_Task prompt_:
For the listing below, output exactly the lines from the line with "The image size is (414, 282)." up to and including the line with "Task: Click Card", and no other lines.

-------------------------

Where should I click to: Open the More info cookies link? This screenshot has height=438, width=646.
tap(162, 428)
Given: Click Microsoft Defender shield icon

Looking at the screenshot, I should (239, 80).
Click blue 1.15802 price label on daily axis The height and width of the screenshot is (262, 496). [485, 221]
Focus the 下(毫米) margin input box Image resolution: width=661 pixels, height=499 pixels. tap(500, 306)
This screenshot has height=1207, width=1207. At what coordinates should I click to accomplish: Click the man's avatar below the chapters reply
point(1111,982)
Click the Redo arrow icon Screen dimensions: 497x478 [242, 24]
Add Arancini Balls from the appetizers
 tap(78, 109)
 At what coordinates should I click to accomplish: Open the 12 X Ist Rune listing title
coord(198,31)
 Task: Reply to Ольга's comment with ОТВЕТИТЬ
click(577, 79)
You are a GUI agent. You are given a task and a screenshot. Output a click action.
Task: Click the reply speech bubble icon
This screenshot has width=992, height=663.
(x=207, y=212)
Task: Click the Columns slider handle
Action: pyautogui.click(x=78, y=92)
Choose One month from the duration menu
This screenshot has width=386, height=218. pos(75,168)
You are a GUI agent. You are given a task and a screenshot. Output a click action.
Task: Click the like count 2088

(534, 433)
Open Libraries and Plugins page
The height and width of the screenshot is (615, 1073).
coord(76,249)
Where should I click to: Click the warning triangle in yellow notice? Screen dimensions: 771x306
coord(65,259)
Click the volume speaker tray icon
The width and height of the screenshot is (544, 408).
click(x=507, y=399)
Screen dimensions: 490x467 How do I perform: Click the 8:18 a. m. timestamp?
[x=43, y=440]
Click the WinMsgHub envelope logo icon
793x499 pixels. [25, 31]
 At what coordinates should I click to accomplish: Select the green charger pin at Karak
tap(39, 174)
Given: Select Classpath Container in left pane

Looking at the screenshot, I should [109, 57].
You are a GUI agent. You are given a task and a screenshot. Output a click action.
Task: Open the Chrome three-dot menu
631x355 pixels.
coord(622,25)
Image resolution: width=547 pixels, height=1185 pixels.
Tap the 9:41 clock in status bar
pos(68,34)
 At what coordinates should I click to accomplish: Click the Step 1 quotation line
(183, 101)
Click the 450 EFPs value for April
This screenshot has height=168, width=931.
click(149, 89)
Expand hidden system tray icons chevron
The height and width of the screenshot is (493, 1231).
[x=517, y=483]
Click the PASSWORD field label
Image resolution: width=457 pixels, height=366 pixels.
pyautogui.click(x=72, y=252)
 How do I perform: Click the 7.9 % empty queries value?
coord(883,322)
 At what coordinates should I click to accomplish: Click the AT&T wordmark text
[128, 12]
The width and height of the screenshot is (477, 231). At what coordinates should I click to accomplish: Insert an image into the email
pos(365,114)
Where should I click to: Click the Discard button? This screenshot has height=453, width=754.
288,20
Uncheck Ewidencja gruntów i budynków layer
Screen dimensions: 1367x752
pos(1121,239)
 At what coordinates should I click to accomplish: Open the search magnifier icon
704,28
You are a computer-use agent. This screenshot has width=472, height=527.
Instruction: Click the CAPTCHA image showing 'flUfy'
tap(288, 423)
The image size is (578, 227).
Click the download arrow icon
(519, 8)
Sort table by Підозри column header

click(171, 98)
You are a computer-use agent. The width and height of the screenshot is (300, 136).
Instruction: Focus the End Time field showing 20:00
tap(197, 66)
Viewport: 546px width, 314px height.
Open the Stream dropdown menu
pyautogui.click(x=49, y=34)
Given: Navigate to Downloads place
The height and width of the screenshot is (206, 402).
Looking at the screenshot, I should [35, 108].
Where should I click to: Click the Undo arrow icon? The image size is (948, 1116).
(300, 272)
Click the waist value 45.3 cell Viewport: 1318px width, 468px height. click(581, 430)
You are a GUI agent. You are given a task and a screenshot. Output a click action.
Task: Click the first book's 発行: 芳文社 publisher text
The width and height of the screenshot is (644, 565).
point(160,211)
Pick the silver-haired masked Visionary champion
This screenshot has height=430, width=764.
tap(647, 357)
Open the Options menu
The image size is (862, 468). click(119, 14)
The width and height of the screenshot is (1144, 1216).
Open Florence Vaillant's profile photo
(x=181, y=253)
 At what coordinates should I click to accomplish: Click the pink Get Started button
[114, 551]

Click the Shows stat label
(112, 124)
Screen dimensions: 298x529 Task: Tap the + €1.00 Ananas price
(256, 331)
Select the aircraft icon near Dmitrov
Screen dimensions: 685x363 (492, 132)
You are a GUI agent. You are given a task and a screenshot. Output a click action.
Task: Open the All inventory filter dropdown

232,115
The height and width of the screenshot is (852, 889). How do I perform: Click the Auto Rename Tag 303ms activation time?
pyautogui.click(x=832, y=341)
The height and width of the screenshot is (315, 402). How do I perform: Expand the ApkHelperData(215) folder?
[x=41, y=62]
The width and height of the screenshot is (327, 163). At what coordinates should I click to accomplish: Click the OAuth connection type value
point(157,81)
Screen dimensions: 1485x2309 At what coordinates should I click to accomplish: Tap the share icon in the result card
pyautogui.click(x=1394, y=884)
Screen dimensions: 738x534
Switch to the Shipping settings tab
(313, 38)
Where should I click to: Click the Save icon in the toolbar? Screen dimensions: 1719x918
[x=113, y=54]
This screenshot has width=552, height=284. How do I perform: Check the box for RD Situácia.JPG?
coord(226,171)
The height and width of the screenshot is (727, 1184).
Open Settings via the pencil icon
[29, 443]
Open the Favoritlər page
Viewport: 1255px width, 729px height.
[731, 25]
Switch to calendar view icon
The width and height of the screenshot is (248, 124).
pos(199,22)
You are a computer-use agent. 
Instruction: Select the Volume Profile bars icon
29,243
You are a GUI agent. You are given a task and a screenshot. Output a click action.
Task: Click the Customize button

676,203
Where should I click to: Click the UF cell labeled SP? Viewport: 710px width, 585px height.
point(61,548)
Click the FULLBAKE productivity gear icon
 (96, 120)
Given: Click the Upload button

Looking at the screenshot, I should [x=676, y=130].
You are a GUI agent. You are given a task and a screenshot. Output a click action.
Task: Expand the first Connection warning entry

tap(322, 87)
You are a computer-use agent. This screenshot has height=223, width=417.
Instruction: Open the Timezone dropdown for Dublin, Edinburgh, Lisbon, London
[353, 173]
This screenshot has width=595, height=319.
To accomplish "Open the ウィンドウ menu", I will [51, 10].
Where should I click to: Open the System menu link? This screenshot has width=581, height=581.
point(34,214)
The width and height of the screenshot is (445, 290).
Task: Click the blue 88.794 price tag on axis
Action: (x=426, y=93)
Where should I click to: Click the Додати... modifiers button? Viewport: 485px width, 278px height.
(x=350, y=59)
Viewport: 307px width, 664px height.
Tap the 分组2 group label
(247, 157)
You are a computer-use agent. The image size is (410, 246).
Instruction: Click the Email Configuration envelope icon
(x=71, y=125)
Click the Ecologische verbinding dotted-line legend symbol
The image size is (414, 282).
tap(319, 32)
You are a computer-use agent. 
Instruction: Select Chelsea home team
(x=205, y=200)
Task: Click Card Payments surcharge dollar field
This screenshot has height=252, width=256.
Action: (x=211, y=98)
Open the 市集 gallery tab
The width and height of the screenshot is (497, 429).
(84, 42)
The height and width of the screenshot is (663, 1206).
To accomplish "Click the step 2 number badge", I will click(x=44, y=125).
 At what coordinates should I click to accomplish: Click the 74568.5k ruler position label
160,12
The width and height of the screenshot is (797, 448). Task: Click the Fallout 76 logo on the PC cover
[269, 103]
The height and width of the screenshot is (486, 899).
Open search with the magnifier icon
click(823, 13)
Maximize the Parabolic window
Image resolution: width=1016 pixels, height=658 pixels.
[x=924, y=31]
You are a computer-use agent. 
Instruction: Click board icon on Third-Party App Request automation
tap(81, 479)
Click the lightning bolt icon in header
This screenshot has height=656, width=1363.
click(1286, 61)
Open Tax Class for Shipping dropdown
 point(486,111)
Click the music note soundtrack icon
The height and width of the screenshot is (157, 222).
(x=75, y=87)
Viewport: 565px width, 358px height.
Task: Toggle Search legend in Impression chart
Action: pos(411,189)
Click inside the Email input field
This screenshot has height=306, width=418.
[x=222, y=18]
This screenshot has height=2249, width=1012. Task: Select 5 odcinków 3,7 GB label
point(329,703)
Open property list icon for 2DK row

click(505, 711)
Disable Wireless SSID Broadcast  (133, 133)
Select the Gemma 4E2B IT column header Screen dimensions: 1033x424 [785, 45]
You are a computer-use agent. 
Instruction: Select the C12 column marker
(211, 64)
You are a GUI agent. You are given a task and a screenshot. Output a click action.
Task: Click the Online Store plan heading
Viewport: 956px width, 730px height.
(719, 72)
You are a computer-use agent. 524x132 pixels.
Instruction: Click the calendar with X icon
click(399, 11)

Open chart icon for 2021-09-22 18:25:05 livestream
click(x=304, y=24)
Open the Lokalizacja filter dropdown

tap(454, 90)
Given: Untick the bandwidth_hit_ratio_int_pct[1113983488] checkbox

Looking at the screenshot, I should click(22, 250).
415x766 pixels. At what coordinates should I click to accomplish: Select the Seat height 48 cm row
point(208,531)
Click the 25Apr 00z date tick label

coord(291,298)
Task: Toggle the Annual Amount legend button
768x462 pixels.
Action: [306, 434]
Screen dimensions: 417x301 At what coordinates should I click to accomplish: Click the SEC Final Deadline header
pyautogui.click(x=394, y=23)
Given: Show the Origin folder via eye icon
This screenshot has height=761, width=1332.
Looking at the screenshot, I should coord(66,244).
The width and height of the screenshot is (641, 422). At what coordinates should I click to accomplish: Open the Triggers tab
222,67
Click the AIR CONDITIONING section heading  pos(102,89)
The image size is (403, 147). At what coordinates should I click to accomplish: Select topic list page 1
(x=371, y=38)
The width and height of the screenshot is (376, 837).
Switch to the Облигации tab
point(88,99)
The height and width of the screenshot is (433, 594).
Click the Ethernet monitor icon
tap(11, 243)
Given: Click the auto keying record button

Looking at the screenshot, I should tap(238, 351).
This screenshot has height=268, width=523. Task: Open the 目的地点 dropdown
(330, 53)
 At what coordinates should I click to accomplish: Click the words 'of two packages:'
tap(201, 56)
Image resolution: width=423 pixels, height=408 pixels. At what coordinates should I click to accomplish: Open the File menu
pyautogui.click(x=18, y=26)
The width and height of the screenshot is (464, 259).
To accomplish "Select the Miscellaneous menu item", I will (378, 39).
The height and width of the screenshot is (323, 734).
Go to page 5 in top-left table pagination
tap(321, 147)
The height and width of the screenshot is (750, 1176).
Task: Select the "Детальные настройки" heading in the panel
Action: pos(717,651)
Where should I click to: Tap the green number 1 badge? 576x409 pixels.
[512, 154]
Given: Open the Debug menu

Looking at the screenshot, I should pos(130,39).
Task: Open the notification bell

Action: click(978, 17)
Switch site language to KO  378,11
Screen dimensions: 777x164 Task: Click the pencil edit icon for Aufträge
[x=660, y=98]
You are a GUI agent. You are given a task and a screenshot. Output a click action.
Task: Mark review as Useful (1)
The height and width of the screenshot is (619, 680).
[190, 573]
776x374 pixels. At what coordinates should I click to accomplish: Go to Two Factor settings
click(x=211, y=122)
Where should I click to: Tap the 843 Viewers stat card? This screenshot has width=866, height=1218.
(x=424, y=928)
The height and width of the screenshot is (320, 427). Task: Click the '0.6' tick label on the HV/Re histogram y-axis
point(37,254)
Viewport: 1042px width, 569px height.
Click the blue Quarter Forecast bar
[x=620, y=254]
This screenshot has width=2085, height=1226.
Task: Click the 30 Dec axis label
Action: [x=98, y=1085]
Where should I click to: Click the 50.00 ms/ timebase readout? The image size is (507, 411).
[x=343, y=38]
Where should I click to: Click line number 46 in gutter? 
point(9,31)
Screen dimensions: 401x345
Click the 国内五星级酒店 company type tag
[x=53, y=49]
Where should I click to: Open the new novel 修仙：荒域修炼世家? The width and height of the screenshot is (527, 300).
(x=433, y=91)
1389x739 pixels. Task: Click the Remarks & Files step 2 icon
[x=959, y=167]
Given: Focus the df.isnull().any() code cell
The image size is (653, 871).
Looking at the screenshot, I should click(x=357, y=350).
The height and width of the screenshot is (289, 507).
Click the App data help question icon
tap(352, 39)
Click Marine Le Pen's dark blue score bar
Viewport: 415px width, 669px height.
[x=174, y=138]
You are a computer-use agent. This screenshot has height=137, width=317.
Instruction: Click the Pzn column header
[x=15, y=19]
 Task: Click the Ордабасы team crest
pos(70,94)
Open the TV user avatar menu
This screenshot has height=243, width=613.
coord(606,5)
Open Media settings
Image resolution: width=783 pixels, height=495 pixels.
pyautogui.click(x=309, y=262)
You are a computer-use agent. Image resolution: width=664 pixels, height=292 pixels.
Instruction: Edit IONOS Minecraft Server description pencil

-------------------------

_Answer box_:
The image size is (414, 282).
tap(319, 32)
You are a computer-use agent. 
Instruction: Select Chelsea home team
(x=205, y=200)
Task: Click Card Payments surcharge dollar field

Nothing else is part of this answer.